Characterization of recombinant chitinase-like proteins of Drosophila melanogaster and Tribolium castaneum

Authors: ZHU, QINGSONG - KANSAS STATE UNIV; ARAKANE, YASUYUKI - KANSAS STATE UNIV; Beeman, Richard; KRAMER, KARL - 5430-05-30 RETIRED; MUTHUKRISHNAN, SUBBARATNAM - KANSAS STATE UNIV

Submitted to: Insect Biochemistry and Molecular Biology
Publication Type: Peer Reviewed Journal
Publication Acceptance Date: 6/27/2007
Publication Date: 3/1/2008
Citation: Zhu, Q., Arakane, Y., Beeman, R.W., Kramer, K., Muthukrishnan, S. 2008. Characterization of recombinant chitinase-like proteins of Drosophila melanogaster and Tribolium castaneum. Insect Biochemistry and Molecular Biology 38: 467-477.

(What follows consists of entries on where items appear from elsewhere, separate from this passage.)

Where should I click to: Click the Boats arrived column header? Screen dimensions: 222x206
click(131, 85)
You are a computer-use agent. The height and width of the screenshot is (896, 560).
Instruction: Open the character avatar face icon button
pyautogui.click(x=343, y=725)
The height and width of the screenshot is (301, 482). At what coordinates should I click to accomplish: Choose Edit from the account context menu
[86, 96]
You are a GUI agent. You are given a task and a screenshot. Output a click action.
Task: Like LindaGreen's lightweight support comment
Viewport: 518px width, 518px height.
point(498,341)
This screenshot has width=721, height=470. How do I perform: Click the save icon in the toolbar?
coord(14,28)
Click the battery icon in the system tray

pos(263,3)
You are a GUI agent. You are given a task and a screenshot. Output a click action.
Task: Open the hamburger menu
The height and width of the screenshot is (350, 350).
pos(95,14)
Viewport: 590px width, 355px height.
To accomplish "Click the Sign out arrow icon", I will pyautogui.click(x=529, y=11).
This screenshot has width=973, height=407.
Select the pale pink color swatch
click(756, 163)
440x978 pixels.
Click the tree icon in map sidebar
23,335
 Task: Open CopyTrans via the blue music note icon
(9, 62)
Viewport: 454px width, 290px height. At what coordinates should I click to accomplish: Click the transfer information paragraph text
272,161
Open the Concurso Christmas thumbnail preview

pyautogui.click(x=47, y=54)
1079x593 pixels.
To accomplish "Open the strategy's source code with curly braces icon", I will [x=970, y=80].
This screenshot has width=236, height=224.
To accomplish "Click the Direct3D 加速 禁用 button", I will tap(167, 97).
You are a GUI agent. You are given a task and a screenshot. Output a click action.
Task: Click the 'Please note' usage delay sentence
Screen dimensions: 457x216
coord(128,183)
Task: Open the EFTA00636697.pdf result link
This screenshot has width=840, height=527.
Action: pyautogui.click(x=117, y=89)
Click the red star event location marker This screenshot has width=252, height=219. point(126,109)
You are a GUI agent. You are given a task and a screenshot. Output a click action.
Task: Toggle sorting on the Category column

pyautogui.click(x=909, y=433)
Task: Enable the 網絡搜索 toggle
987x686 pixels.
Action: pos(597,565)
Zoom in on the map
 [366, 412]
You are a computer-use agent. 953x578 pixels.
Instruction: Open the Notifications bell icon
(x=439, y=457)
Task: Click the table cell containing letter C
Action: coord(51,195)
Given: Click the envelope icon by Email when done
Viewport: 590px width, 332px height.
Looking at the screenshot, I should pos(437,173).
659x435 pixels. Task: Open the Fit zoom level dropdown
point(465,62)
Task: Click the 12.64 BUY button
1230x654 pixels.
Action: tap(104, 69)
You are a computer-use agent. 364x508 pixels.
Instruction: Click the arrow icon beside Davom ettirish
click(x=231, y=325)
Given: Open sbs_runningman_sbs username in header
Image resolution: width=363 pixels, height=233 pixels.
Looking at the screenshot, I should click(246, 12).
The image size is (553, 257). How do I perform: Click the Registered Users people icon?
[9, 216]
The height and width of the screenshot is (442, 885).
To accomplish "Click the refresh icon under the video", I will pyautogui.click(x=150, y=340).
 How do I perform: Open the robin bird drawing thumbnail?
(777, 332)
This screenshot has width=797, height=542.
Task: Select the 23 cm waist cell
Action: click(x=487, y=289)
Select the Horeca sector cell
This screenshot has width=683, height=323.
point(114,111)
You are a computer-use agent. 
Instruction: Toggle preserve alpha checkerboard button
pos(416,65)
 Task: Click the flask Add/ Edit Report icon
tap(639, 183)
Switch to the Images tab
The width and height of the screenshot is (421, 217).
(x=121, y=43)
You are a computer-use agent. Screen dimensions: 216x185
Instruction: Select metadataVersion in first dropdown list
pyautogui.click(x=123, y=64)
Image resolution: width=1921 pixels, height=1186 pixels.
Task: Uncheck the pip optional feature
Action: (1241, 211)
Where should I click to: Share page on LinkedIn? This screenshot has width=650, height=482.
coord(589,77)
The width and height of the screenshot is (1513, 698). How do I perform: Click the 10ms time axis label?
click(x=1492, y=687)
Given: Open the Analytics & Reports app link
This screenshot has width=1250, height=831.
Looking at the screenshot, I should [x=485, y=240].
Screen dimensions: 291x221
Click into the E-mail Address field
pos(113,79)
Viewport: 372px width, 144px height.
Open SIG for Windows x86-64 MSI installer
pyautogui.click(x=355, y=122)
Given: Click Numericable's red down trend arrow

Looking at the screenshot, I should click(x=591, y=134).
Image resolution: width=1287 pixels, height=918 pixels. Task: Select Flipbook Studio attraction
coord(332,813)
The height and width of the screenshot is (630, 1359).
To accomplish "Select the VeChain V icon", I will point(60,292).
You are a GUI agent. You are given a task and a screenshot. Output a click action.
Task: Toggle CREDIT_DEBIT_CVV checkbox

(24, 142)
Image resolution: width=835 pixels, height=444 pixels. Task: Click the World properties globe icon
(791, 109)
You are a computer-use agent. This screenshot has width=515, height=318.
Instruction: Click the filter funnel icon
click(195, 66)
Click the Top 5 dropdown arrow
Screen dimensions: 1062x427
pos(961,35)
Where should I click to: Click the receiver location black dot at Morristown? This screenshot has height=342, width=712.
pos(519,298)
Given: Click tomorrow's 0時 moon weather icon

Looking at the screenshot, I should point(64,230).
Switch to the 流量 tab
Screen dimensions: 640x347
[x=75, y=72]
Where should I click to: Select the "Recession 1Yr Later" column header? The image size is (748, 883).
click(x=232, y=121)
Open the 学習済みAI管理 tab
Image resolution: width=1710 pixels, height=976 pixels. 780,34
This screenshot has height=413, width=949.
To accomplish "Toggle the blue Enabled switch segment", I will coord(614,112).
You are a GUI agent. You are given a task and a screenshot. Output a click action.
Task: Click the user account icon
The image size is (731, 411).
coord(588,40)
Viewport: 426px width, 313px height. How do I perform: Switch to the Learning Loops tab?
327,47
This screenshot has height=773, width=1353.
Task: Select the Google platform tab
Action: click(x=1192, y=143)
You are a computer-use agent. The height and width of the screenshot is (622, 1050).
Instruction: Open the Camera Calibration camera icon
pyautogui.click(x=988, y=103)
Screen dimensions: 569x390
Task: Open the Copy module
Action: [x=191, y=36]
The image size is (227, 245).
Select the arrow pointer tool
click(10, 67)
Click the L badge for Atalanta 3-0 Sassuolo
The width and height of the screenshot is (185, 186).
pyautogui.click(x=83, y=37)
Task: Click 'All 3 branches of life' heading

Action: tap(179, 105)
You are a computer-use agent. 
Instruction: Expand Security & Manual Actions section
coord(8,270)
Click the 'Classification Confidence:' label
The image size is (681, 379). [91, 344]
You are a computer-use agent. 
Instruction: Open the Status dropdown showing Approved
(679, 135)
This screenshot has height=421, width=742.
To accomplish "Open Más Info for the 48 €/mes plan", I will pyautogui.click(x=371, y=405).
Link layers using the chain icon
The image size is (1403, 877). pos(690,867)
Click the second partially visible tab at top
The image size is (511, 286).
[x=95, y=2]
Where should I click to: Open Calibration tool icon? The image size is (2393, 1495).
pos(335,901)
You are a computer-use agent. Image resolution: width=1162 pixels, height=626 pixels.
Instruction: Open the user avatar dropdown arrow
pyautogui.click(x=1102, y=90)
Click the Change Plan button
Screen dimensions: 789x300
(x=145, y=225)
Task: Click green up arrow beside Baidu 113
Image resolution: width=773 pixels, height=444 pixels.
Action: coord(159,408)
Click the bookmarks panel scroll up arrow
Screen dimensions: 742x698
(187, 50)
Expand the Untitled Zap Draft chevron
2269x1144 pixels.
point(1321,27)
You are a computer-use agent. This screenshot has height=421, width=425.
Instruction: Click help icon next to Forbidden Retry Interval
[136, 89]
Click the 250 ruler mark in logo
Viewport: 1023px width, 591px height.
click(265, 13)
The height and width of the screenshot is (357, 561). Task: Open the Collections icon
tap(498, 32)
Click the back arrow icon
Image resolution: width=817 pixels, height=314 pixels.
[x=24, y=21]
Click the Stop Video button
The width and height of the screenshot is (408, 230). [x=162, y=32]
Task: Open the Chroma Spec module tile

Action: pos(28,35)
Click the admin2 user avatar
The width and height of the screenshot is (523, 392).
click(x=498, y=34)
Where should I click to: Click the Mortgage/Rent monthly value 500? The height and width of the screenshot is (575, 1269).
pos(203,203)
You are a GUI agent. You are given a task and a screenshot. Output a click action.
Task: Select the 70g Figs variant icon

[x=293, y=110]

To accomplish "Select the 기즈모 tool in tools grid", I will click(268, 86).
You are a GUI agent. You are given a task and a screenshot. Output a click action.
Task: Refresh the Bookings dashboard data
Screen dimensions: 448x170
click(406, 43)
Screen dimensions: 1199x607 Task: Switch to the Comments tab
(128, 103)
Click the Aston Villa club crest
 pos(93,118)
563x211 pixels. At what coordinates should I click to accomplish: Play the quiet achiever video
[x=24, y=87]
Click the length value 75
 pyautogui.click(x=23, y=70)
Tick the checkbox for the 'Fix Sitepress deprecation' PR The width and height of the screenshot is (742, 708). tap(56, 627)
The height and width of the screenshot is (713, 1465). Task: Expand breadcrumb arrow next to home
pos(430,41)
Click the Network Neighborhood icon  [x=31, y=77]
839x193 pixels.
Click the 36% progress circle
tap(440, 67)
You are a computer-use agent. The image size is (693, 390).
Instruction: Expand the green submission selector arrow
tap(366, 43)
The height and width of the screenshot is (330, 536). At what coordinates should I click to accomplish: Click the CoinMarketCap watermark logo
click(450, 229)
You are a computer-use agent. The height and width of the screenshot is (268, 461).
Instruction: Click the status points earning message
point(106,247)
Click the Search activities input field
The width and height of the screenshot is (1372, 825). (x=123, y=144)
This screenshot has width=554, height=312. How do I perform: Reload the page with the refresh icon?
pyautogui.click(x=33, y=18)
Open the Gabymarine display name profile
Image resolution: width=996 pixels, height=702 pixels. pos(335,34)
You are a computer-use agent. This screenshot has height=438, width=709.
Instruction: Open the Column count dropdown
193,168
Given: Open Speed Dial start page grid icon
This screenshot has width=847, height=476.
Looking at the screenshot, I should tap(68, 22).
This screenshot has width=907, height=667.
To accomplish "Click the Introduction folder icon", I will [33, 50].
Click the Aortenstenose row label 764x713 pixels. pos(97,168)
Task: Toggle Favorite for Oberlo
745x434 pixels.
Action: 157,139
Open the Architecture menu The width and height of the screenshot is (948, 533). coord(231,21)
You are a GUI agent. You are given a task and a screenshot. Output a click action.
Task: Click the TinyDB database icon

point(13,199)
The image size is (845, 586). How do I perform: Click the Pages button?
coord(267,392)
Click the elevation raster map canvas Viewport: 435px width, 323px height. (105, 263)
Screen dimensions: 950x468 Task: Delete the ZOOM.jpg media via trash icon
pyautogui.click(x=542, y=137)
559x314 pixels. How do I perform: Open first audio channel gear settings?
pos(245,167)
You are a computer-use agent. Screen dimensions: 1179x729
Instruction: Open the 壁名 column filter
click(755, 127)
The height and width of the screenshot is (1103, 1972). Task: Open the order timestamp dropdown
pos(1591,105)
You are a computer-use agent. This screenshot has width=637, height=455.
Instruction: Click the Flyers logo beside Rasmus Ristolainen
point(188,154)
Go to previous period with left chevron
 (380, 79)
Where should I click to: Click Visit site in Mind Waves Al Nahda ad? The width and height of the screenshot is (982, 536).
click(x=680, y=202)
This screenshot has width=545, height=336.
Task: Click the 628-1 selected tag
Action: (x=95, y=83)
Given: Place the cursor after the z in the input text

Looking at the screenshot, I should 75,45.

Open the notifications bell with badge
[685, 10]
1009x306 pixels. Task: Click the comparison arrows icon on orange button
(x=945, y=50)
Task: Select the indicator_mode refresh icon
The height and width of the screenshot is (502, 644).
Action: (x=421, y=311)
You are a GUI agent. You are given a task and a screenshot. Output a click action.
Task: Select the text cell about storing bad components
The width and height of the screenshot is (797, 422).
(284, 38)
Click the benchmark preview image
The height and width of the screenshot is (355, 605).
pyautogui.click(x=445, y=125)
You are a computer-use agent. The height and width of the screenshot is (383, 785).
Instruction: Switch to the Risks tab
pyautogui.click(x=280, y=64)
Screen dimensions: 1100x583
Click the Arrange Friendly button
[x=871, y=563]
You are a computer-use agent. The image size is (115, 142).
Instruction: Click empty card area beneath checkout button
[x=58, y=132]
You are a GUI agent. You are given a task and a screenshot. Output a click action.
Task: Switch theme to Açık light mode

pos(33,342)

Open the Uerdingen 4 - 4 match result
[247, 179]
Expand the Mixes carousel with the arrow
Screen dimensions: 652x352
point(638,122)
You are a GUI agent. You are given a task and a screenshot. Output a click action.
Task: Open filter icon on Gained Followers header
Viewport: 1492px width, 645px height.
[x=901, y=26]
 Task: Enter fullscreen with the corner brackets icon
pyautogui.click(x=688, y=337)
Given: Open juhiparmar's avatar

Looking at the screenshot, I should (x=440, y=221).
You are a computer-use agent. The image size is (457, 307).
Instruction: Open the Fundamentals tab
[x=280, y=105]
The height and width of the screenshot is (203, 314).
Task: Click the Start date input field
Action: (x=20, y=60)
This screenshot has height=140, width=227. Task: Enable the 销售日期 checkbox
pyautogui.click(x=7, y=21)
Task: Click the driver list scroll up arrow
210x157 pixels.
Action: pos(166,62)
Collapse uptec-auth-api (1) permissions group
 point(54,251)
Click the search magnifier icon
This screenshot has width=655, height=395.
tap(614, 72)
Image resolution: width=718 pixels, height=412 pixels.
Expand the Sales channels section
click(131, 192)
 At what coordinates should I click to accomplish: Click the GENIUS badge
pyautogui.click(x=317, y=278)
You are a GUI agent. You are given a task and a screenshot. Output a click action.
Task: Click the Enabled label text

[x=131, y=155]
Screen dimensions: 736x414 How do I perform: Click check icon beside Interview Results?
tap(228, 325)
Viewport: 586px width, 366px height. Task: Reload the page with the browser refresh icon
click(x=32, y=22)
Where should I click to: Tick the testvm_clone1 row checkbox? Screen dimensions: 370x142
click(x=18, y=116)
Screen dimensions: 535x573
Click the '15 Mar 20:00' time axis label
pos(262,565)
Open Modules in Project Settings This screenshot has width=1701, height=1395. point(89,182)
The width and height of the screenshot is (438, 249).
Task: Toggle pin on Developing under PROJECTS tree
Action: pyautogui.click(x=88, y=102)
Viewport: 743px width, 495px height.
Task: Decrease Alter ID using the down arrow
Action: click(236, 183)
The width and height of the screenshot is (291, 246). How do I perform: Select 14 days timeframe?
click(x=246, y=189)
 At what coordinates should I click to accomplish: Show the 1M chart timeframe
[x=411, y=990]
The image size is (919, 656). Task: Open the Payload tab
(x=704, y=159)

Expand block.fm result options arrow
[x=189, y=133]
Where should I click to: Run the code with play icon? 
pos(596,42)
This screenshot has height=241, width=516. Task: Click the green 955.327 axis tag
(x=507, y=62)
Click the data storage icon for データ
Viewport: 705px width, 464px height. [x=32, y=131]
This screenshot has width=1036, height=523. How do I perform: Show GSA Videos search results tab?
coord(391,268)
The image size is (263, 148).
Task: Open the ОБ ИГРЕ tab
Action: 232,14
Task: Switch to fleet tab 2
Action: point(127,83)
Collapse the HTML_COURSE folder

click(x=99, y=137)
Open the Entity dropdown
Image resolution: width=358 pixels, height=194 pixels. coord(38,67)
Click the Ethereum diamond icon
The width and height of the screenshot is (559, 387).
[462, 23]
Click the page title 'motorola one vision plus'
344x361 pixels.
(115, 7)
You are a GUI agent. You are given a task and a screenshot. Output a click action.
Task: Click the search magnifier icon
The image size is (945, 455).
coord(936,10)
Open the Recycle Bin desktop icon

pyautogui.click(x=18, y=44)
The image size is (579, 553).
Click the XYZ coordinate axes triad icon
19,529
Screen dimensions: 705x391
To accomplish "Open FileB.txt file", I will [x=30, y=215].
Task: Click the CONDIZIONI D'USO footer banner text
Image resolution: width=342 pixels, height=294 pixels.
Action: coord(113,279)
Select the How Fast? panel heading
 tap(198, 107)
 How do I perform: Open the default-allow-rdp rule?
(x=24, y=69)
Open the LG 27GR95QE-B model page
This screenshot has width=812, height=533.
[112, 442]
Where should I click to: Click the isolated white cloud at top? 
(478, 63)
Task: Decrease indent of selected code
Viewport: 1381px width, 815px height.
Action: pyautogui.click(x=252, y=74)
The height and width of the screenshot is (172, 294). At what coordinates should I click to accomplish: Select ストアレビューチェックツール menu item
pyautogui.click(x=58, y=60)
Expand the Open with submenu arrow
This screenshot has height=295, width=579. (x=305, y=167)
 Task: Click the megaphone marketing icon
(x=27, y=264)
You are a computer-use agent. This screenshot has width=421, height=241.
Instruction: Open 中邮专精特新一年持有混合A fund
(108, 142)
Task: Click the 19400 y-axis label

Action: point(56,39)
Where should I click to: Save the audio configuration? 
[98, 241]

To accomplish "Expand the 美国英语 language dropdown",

Interpretive Summary: Chitin is the main component of insect exoskeleton, conferring both rigidity and flexibility, and protecting the insect from injury, predation, infection and desiccation. Chitin is also the major component of a membrane that coats the lining of the midgut, protecting it from abrasion and self-digestion. Until recently, very little has been known about the enzymes that are needed for digestion and reutilization of the old cuticle during the insect molting cycle. We isolated a variety of different types of chitinases from the fruit fly and the red flour beetle, and found that they had a range of different activities in the degradation of chitin. Each of these enzymes appears to have a slightly different function, but most or all are vital for insect survival. Each of these newly-discovered genes can become a target in screening assays for new biopesticides that disrupt molting and related physiological processes.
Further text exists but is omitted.